These are all hammers I have purchased from sales and had in a box on the shelf.

 

the club hammer is a nice shape, it would clean up well with a flap disc, the handle is far to long and skinny for smithing, sp tools do a 2,3 and 4 pound version with a good hickory handle, every now and again they are discounted and on sale for $24 - $29. One of these and a 3LB crosspien hammer would do most things.

 

the sledge has been worked over with a flap disc just to try a few curves and shapes for a test run for a rounding hammer shape, my opinion is it has not got enough diameter to use the edge easily, the curve changes too quickly.

 

It is not hard to see why a ballpien hammer leaves marks, that is a seriously flat face and square edge.
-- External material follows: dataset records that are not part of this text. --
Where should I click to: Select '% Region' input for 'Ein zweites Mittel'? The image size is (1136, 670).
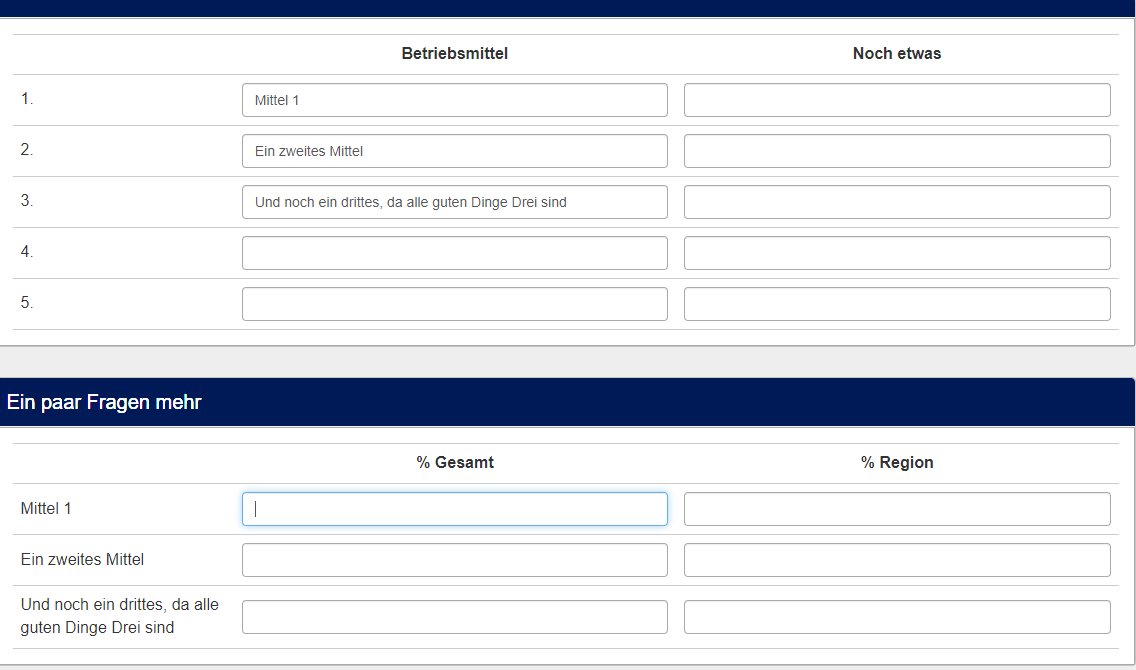[896, 560]
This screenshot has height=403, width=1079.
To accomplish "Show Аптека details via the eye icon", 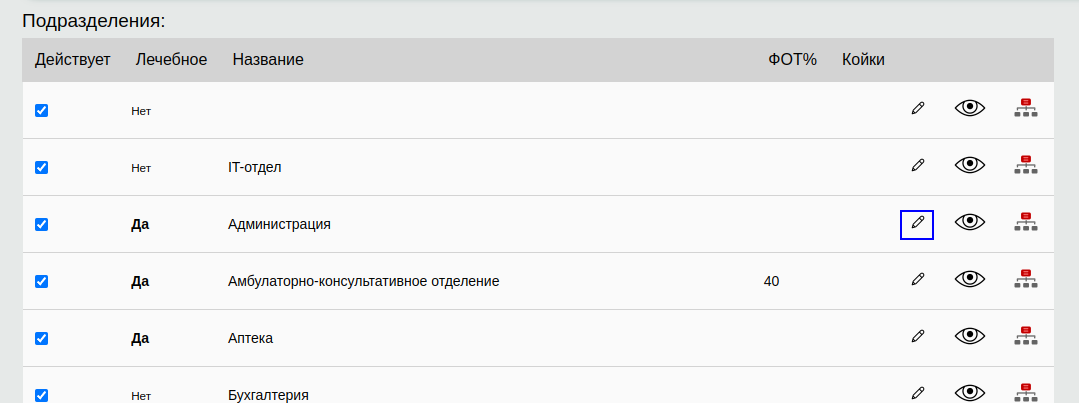I will 970,336.
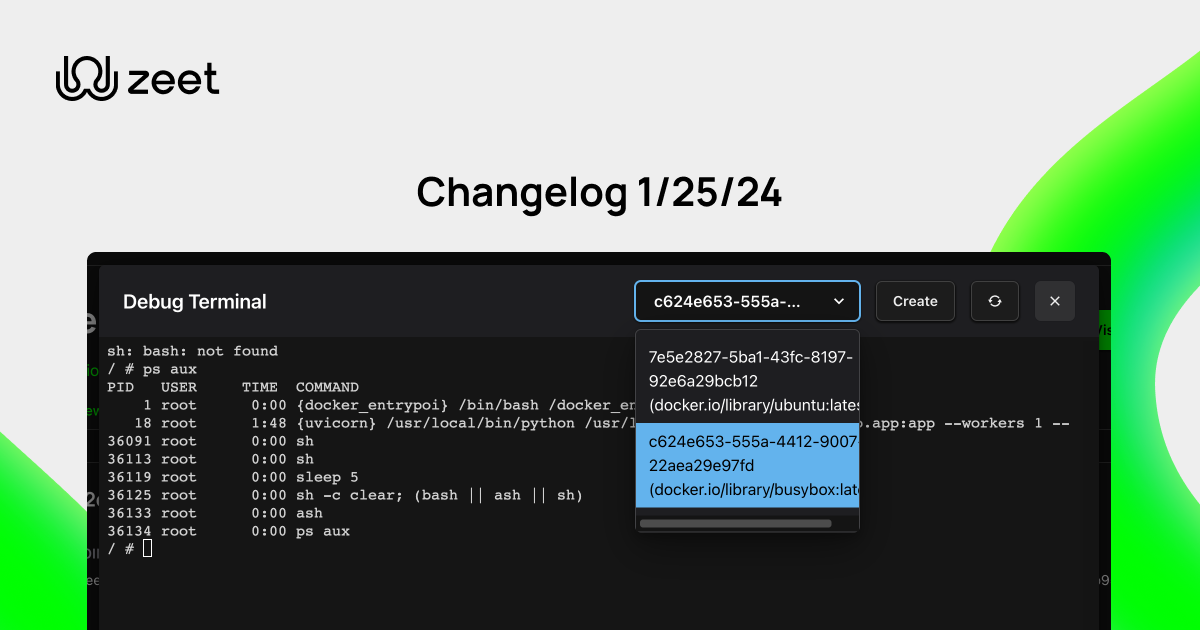Image resolution: width=1200 pixels, height=630 pixels.
Task: Click the Changelog 1/25/24 heading
Action: pos(600,192)
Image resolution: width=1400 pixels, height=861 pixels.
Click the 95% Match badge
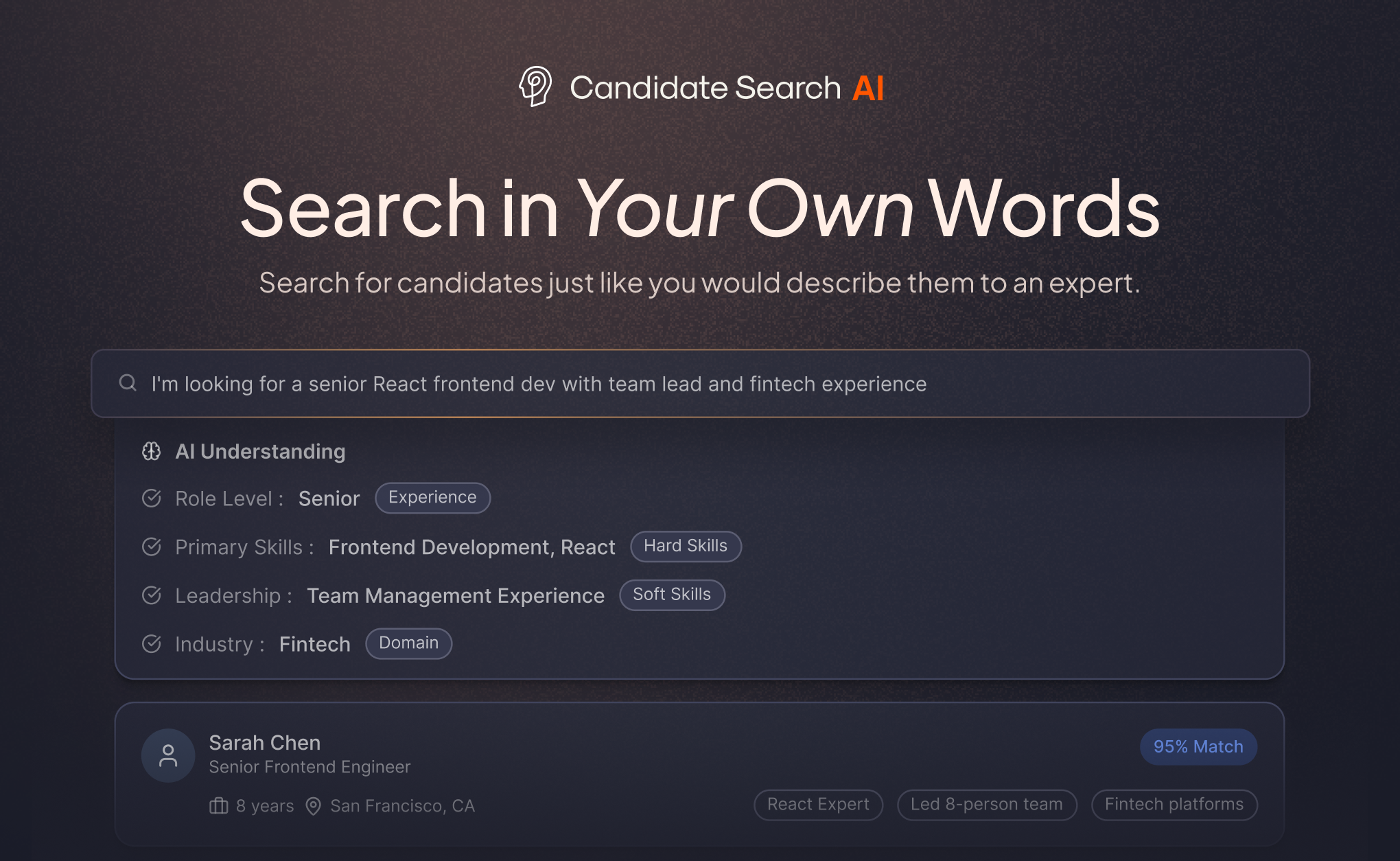(1198, 746)
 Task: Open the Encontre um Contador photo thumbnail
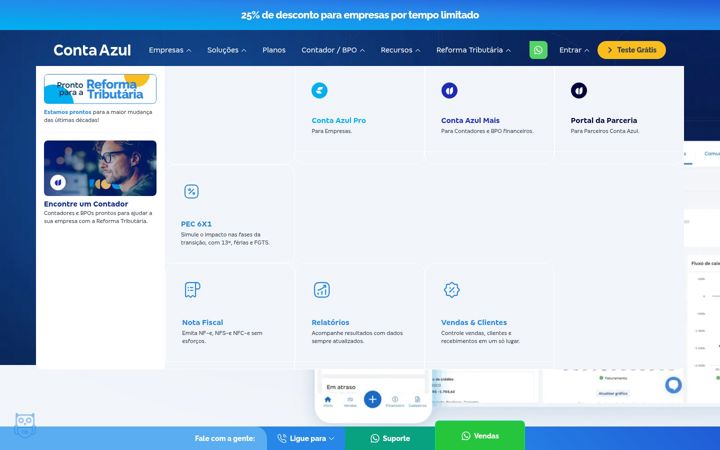click(100, 168)
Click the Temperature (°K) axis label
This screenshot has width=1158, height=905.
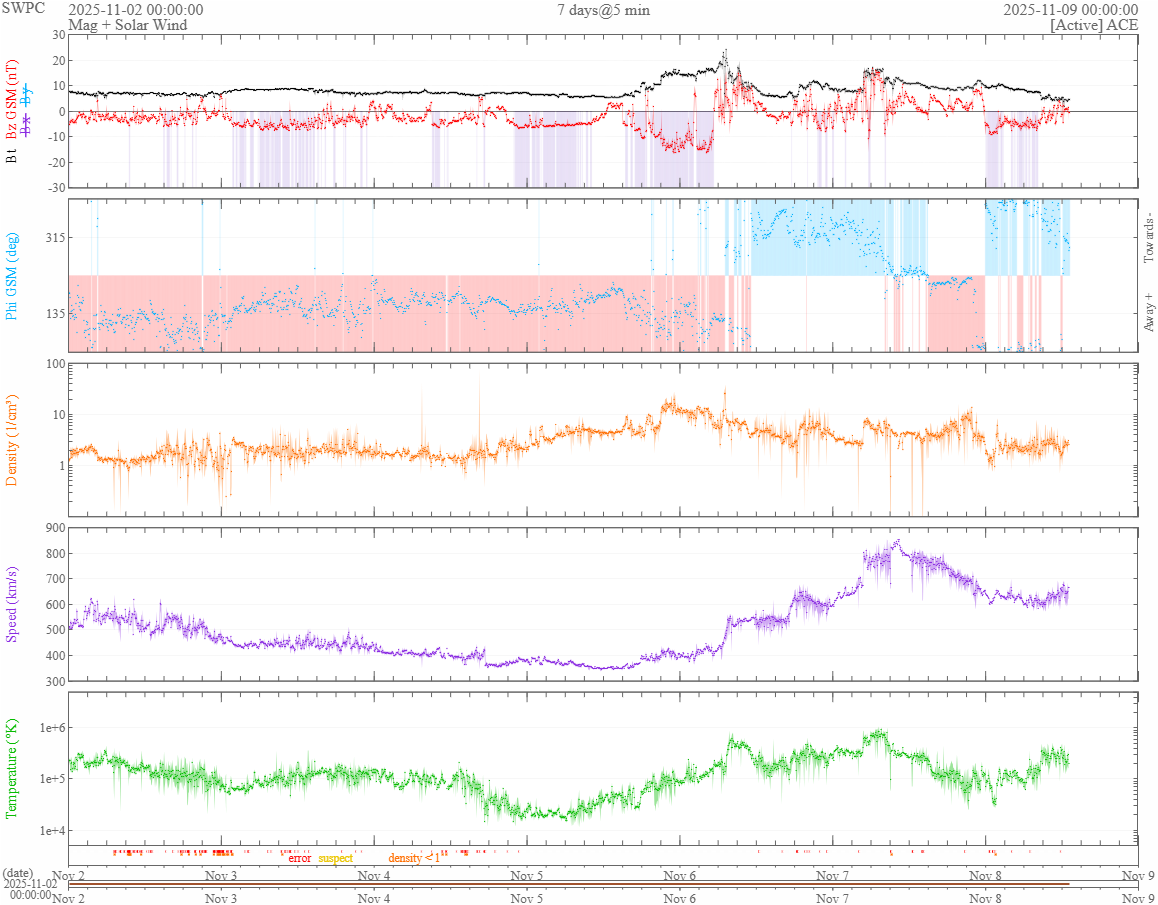pos(12,769)
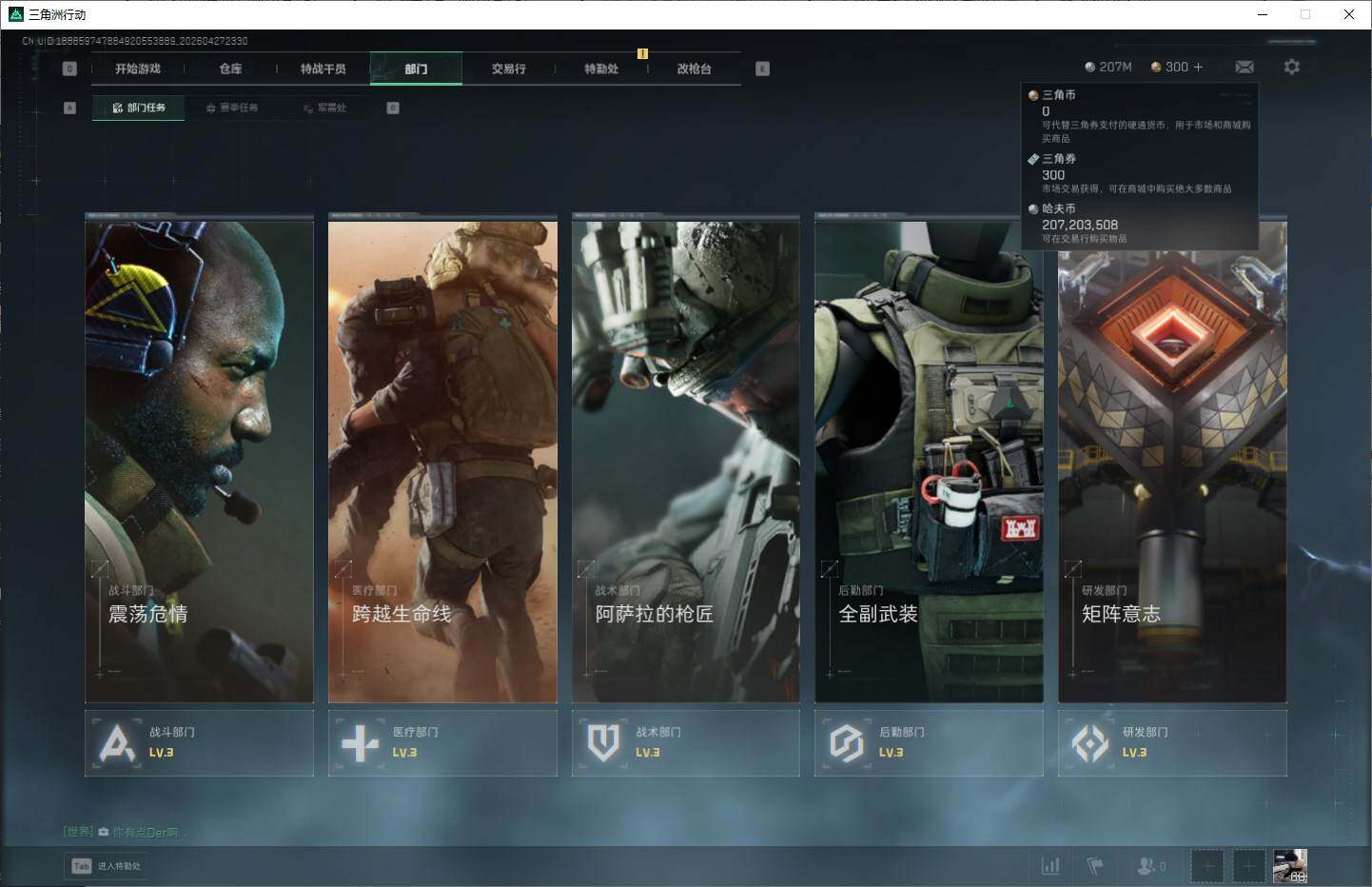
Task: Select the 赛季任务 sub-tab
Action: point(233,108)
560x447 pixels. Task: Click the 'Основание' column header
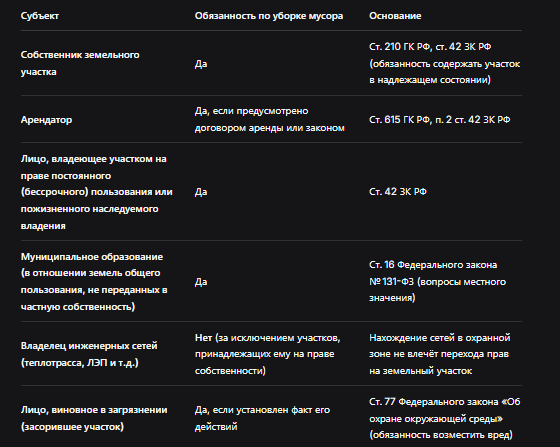(395, 16)
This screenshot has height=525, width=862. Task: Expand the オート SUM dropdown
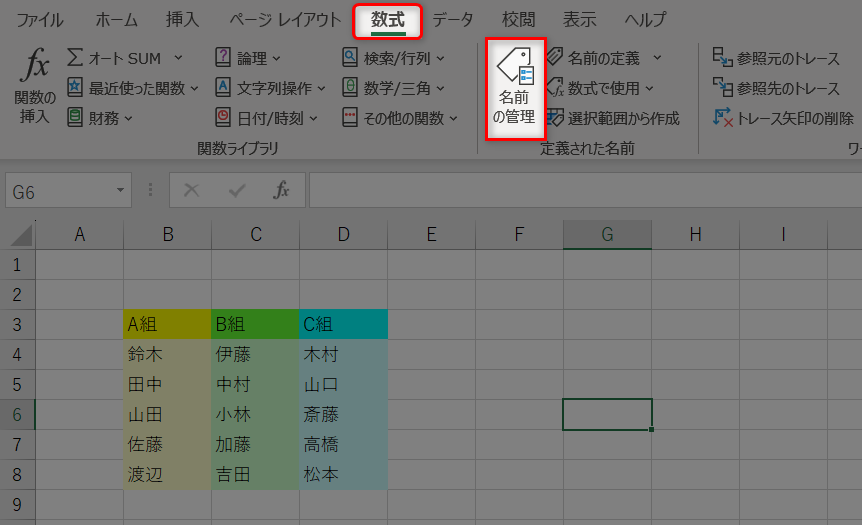(178, 58)
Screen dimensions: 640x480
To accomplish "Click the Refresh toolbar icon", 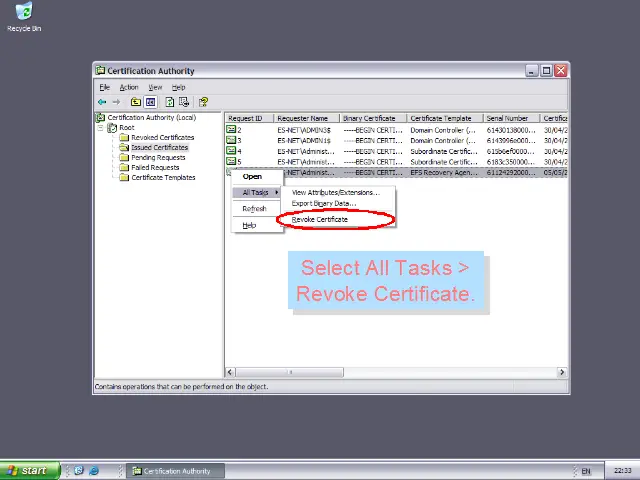I will (x=170, y=102).
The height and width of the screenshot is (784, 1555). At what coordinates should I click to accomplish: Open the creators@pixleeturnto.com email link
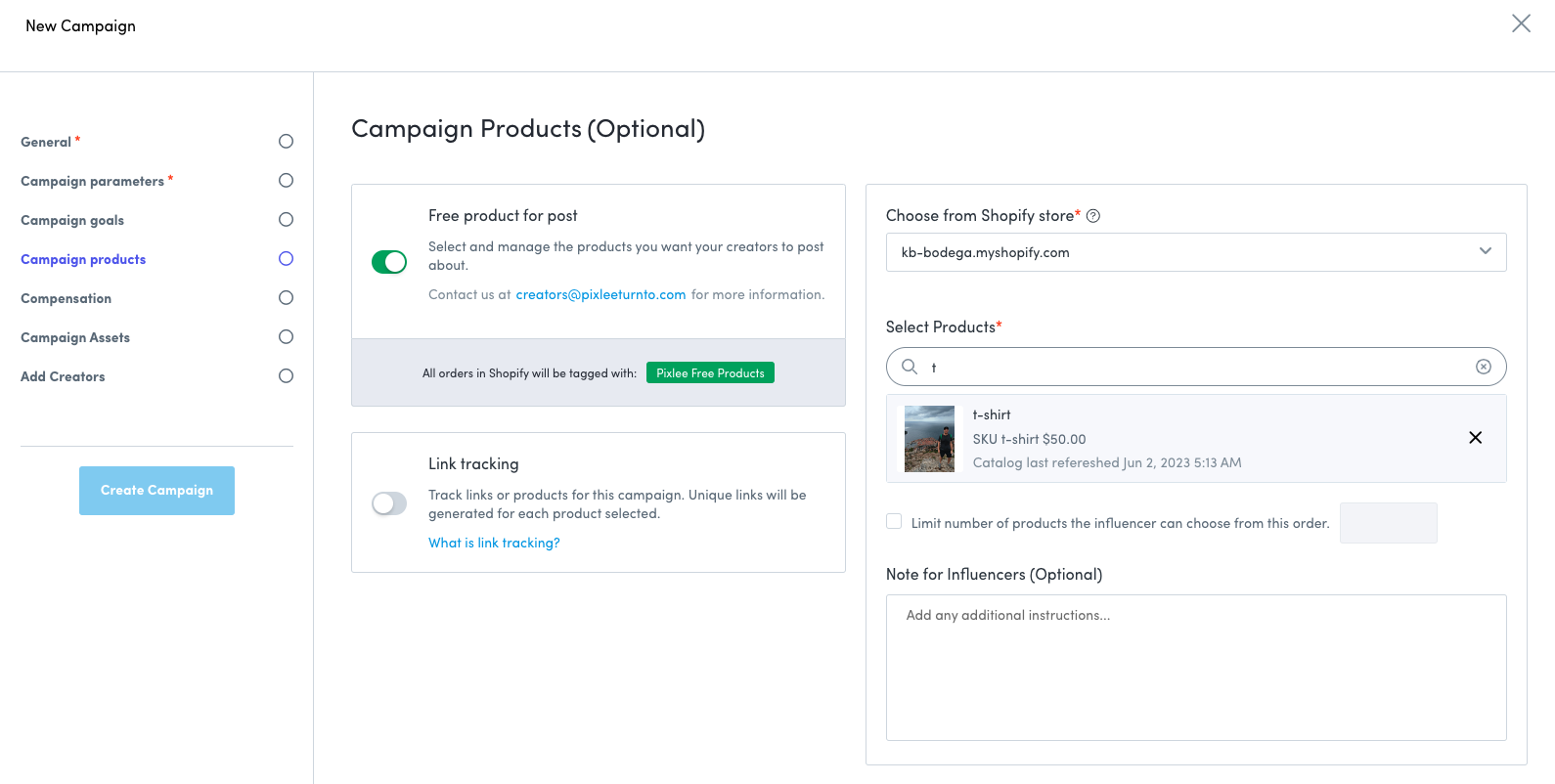600,294
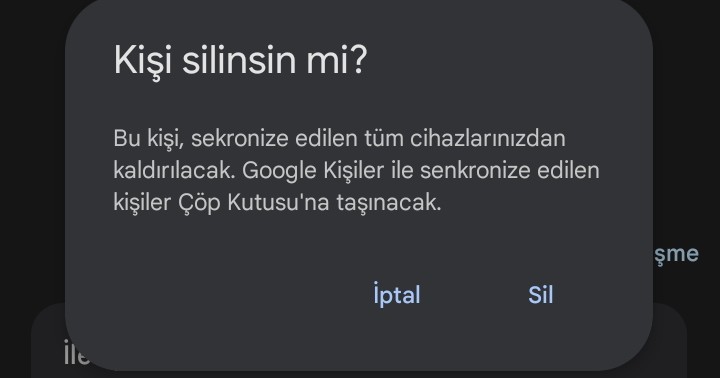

If you need a hammer as a flatter, then a square club hammer would work.

 

Lastly the homemade one, it is a bit lightweight and both faces are shaped the same, I will probably tack weld some steel plates over the cheeks of the hammer, put a new handle on it and give it a test run with the extra weight on it.

 

PS seeing as you are looking for a hammer, it may be worth keeping the eyes peeled for a few other things if you see them marked down.

the gloves are heavy duty, double stitched very comfy and $7 from a welding supplies shop (I think)

5 inch grinder with a flap disc, thin (1mm) abrasive cutting disc and a 45o bevel twisted knot wire wheel.

there is a topic somewhere on the correct lenses to stop your eyeballs getting sunburned from excessive forge radiation.

the phone camera seems to be an essential item these days, even just for troubleshooting problems with technique on the 4m. Pic = 1000 words and all that!